Chemical Resolution of an Epitope Recognized by Blood Group Antibodies Capable of Binding Both A and B Red Blood Cells

The high specificity of human antibodies to blood group A and B antigens is impressive, especially when considering the structural difference between these antigens (tetrasaccharides) is a NHAc versus a hydroxyl group on the terminal monosaccharide residue. It is well established that in addition to anti‐A and anti‐B there is a third antibody, anti‐A,B capable of recognizing both A and B antigens.
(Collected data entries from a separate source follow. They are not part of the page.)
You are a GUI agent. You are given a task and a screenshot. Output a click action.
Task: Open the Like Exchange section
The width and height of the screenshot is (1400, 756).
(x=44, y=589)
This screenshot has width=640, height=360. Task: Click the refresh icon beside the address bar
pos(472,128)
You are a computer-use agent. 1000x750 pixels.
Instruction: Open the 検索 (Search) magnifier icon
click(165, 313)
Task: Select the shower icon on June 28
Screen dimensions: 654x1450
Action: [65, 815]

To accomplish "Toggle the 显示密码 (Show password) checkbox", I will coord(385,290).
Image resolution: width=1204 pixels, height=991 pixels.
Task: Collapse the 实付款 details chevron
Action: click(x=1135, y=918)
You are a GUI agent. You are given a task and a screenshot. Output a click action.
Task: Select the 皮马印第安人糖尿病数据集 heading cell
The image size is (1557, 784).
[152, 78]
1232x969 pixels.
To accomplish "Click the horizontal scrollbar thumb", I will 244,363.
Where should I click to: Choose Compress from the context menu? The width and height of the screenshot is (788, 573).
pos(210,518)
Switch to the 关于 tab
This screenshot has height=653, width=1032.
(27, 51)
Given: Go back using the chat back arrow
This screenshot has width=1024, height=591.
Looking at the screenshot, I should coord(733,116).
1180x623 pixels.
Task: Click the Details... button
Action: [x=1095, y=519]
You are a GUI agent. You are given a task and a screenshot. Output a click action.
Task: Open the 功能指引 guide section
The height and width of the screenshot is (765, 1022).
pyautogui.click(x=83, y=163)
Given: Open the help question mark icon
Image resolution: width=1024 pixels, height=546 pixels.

To analyze this AB specificity, we synthesized a tetrasaccharide, where the NHAc of the A antigen was replaced with an NH2. This NH2 group was then used to attach the glycan to an affinity resin, creating an AB epitope (ABep) adsorbent where the critical site for recognition by A and B antibodies was not accessible, while the rest of the (conformationally compact) tetrasaccharide remained accessible. Anti‐ABep antibodies were then isolated from blood group O donors and found to have expected A,B specificity against immobilized and red cell bound synthetic antigens, including ABep, and were able to agglutinate both A and B red cells. The amount of these anti‐ABep (anti‐A,B) antibodies found in the blood of group O donors was comparable to levels of anti‐A and anti‐B found in group B and A individuals. Using STD‐NMR the location for the AB epitope on the tetrasaccharide was found. Antibodies were isolated from the blood of group O individuals that bound equally to antigens A and B, including agglutination of erythrocytes both A and B. STD NMR data correspond to the topography of the predicted epitope: STD‐active H atoms, shown in red, are concentrated at the same epitope subsite.